As to the active options, surgical intervention can be done with low mortality and acceptable morbidity. Surgical resection allows definitive histopathologic diagnosis including receptor status, with slightly lower error rate than cytological evaluation. Although speculative, patient preferences are likely toward ‘one course of surgical oncology’ instead of prolonged courses of chemotherapy with unpleasant side effects (hair loss, malaise, vomiting). It should be pointed out however, that removing the detectable component of systemic disease has a limited role in the management of ‘oligometastatic’ breast cancer.
Therefore it is vital to ensure that the intervention does not cause more physiologic harm than oncologic good. Attempts should be made to limit the amount of tissue removed. Radical resections (i.e. lobectomy or pneumonectomy) should be avoided, since there is no benefit of such resection in terms of survival and the incidence of complications is higher.
Long-term survival following pulmonary metastasectomy is not only observed among patients who have ‘complete removal of all metastatic deposits’ within the lung. The argument against VATS (inability of bimanual palpation with discovery of additional lesions in over 20% of patients) is illogical [12,15]. Most patients undergoing metastasectomy will develop recurrent disease and long-term survival is seen primarily in patients with only one or two lesions. Obviously the presence of occult metastatic disease is the real problem. A survival advantage, if any, primarily results from indolent tumour biology rather than from ‘radical’ resection procedures with unnecessary loss of pulmonary parenchyma. The frequent identification of clinically occult disease by open thoracotomy should not be the argument to avoid minimally invasive procedures (as in VATS or minithoracotomy). If more than a few lesions are found, the metastasectomy takes on a primary diagnostic role. For that reason (mini)thoracotomy, VATS or sternotomy are the suitable surgical approach options. For deeper lesions, an open surgical approach will usually be necessary.
Conclusion
Foremost justification of surgical resection for lung lesions in breast cancer patients is differentiation of metastatic breast cancer from new primary lung cancer. The majority of pulmonary nodules in breast cancer patients are found unintentionally. As many of these nodules are located peripherally in the lung, pathologic diagnosis by bronchoscopy is difficult.
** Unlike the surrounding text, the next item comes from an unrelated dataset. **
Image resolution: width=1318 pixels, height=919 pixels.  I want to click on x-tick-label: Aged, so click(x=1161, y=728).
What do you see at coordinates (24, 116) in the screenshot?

Surgical intervention, preferably by pulmonary wedge excision allowing pathologic differentiation, can be done with low morbidity and mortality.
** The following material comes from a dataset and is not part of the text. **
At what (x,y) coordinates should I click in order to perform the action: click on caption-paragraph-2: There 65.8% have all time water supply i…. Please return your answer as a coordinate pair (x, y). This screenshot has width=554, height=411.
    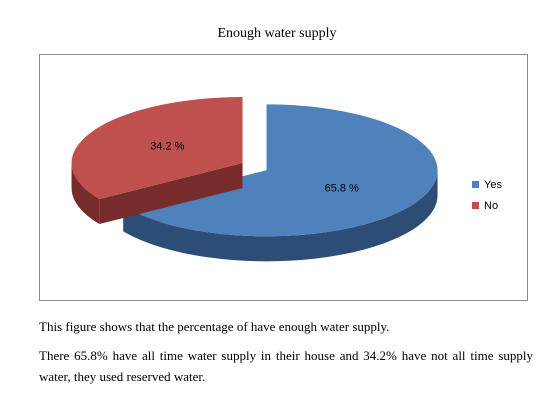
    Looking at the image, I should click on (286, 366).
Most breast cancer patients undergoing pulmonary metastasectomy will develop subsequent (pulmonary) metastases. Radical resections as pneumonectomy or meticulous removal of multiple metastatic deposits should be avoided, since there is no benefit of such resections in terms of survival and the incidence of complications is higher. Although the survival impact of surgical resection in ‘oligometastatic’ breast cancer is probably minor, metastasectomy may have a role in patients with one or two pulmonary lesions and long DFI. It allows for exact histopathologic evaluation and preserves alternative (systemic) treatment options for recurrence.